§ WORK ITEM:
Your copy should match the entries exactly, with no images carried over.

[Items listed in a dataset]
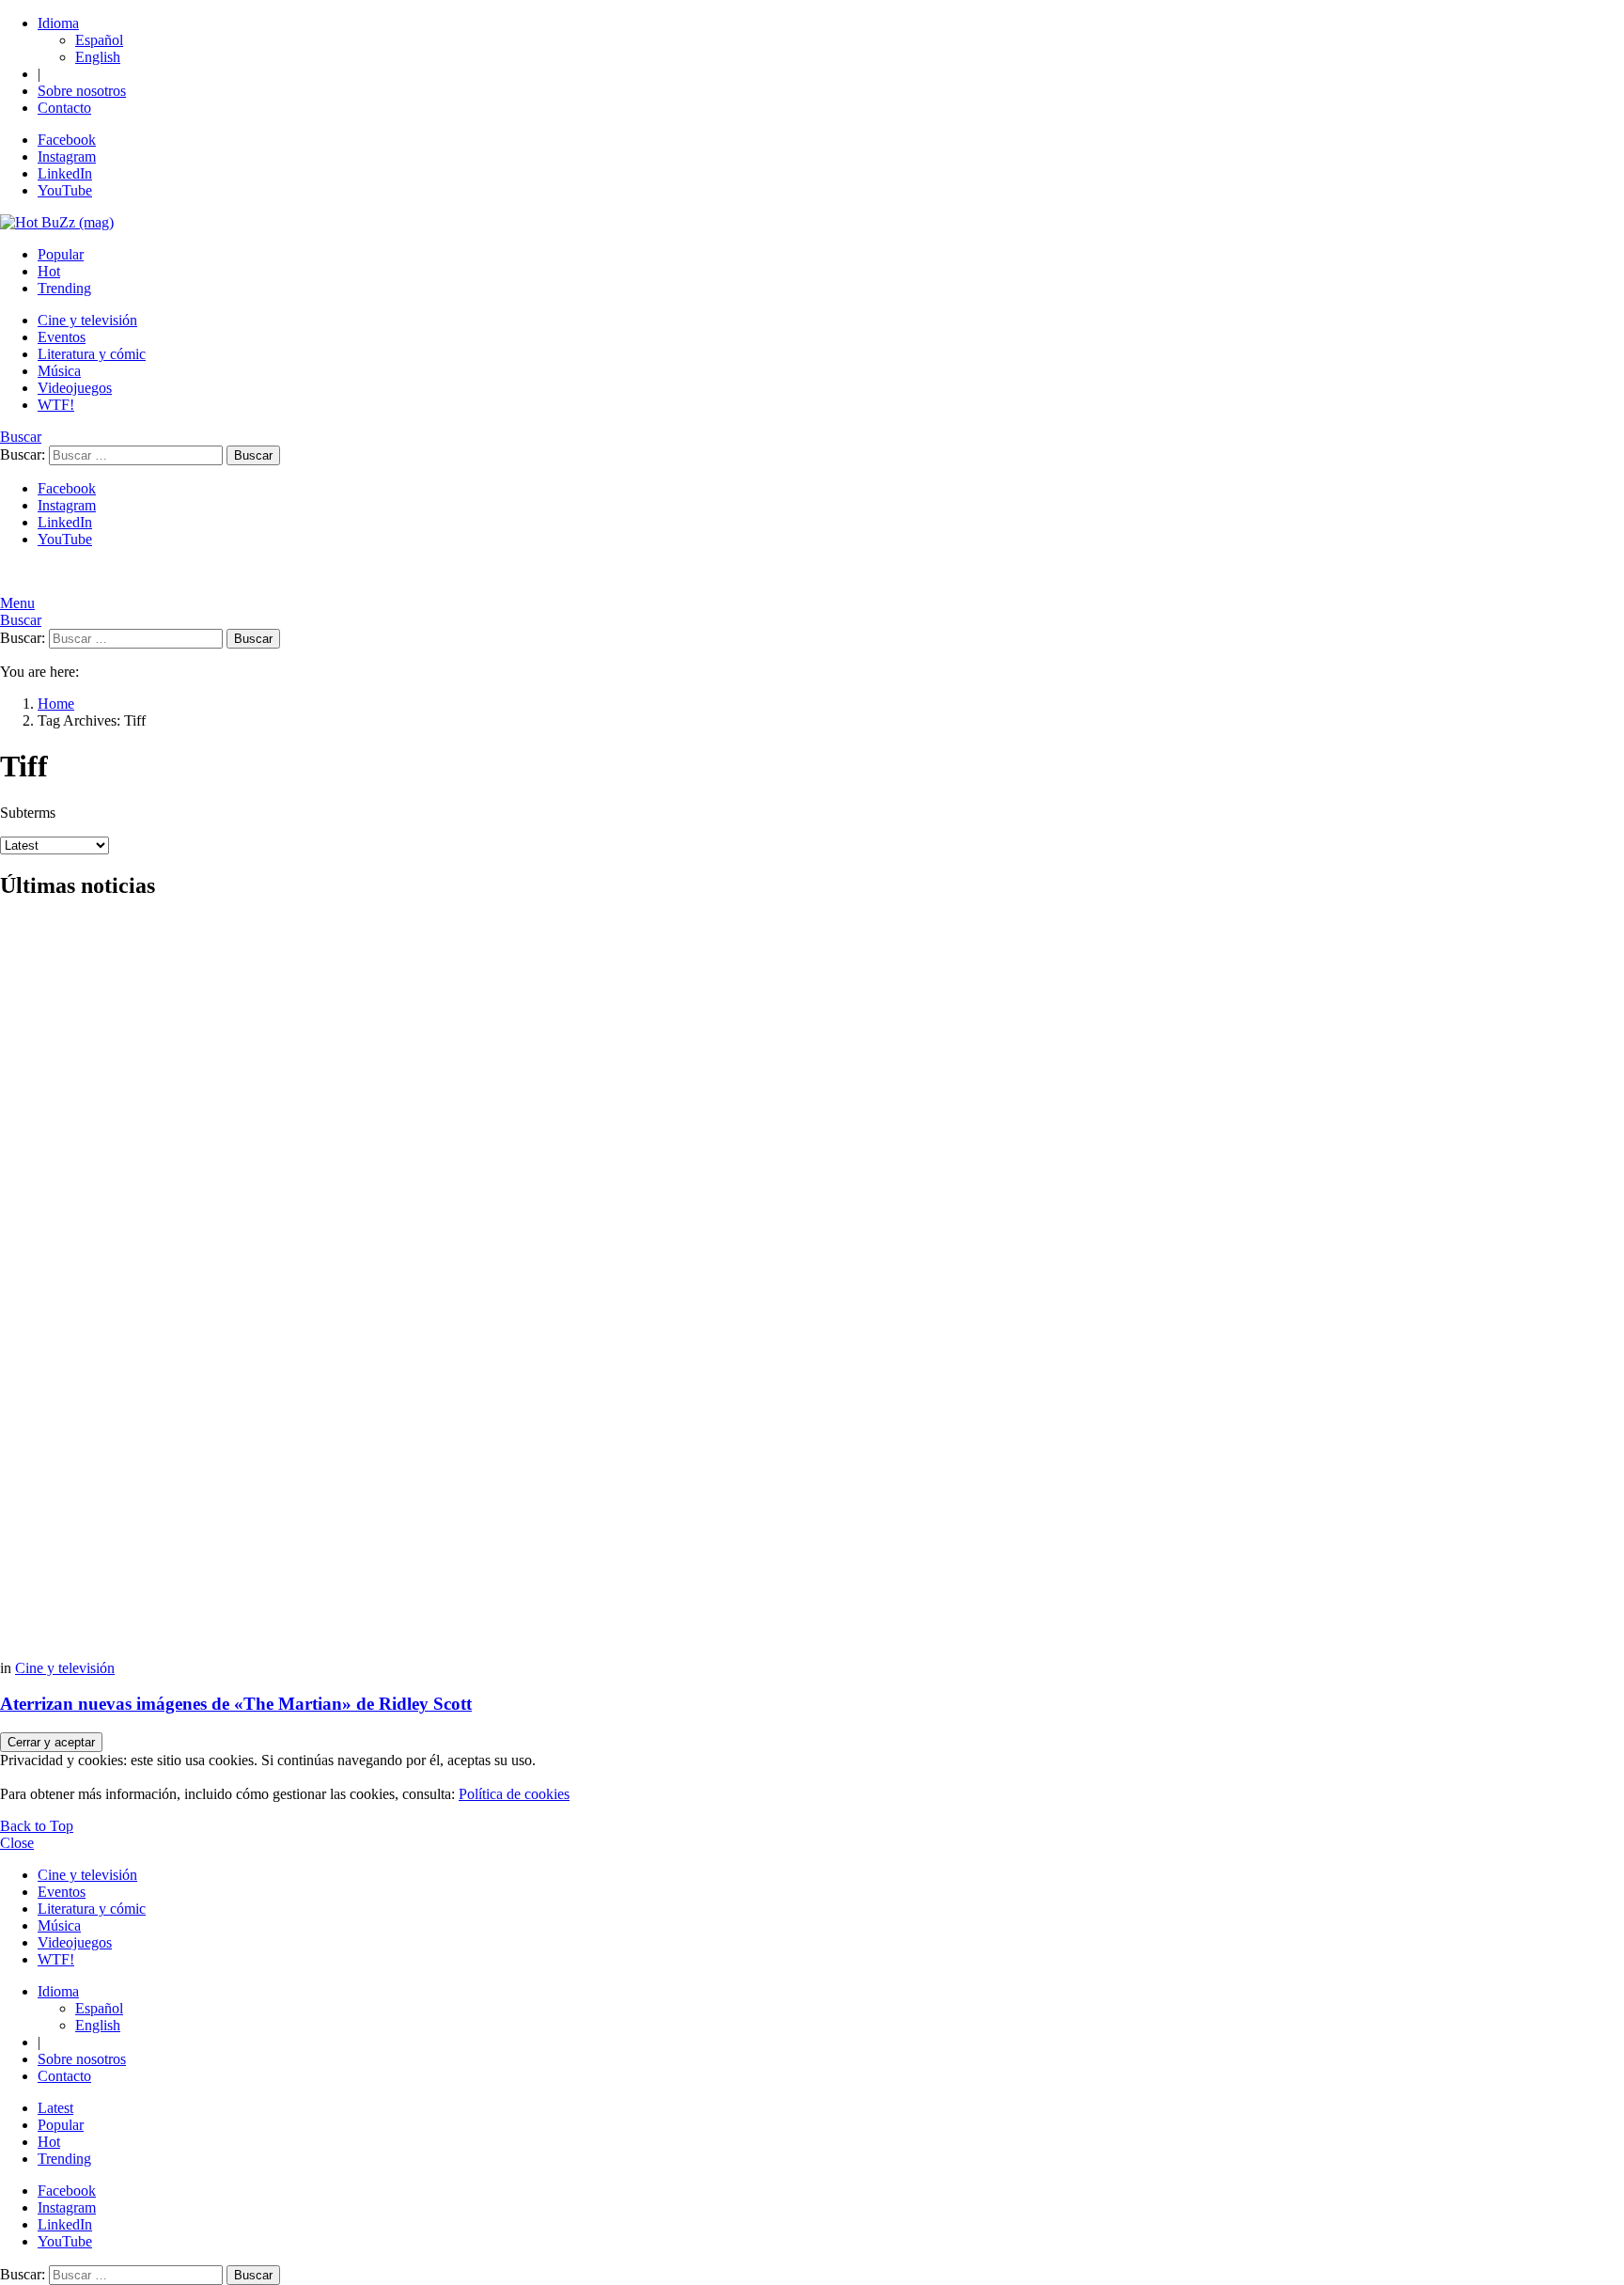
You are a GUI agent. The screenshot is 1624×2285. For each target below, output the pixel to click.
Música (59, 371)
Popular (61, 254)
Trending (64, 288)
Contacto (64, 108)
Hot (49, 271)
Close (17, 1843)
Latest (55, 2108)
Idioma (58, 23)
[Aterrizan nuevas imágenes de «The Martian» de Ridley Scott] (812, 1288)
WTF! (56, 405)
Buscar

§ EXERCISE ANSWER:
You are a GUI agent. The screenshot is 1624×2285. For each target below, output the pixel to click.
Música (59, 371)
Popular (61, 254)
Trending (64, 288)
Contacto (64, 108)
Hot (49, 271)
Close (17, 1843)
Latest (55, 2108)
Idioma (58, 23)
[Aterrizan nuevas imágenes de «The Martian» de Ridley Scott] (812, 1288)
WTF! (56, 405)
Buscar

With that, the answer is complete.